→ **TASK DESCRIPTION**:
Skip every picture and copy only the lines from the one containing "The height and" to the final line of the records below.

(Stored data)
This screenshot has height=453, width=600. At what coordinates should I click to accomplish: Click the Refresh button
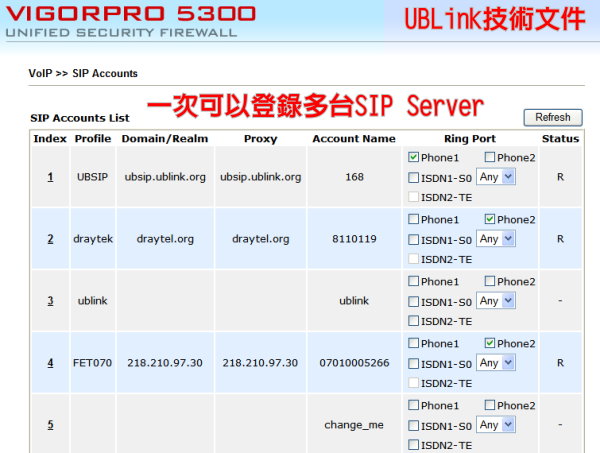click(x=552, y=118)
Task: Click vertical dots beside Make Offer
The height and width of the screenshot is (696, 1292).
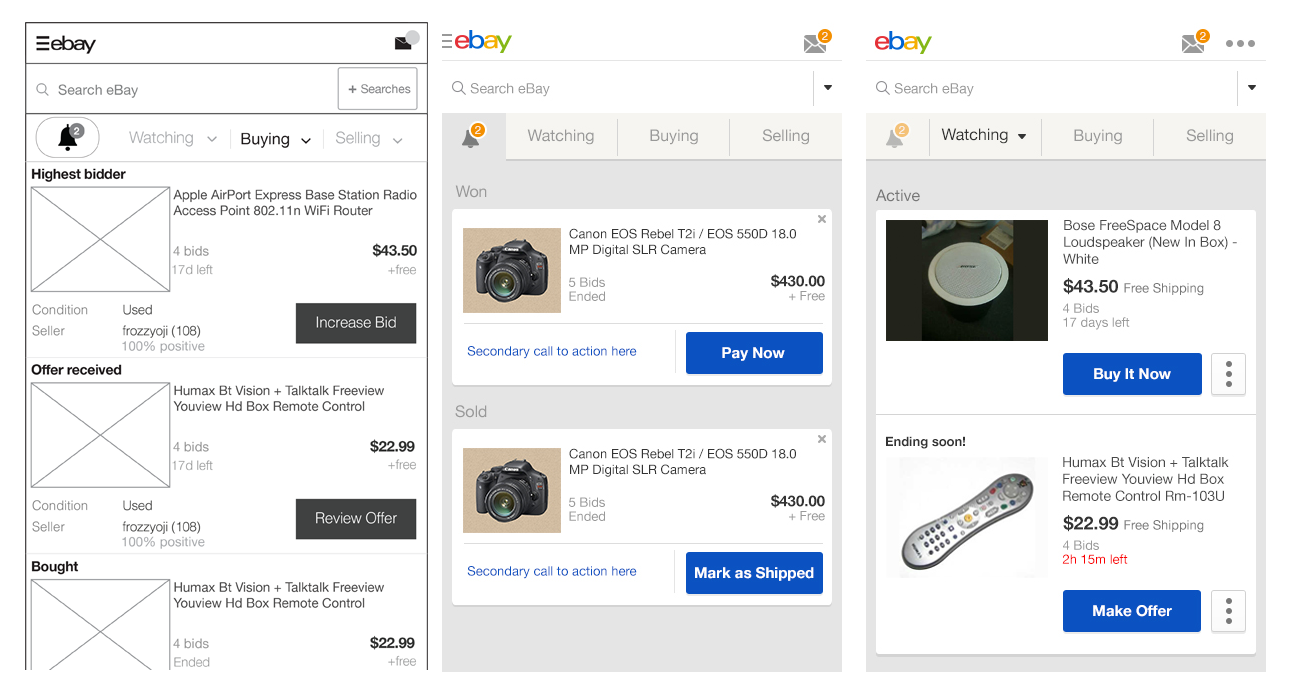Action: pos(1228,611)
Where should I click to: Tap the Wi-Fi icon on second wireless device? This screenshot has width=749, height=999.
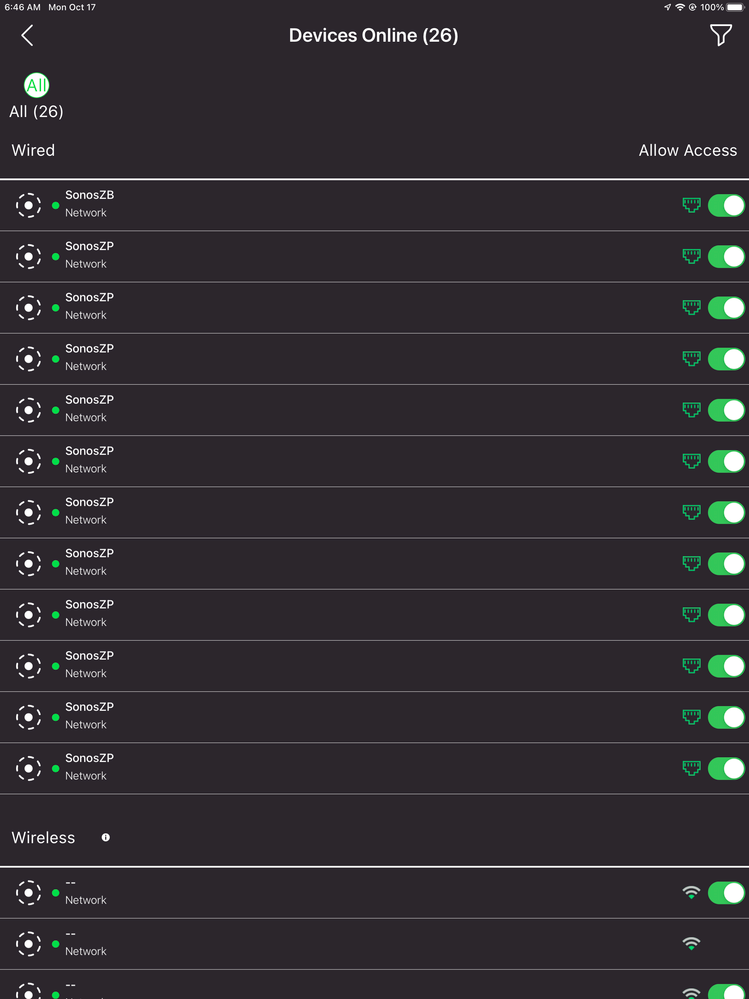(691, 943)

→ **WRITTEN ANSWER**:
The height and width of the screenshot is (696, 1292).
Action: pos(1228,611)
Where should I click to: Tap the Wi-Fi icon on second wireless device? This screenshot has width=749, height=999.
(691, 943)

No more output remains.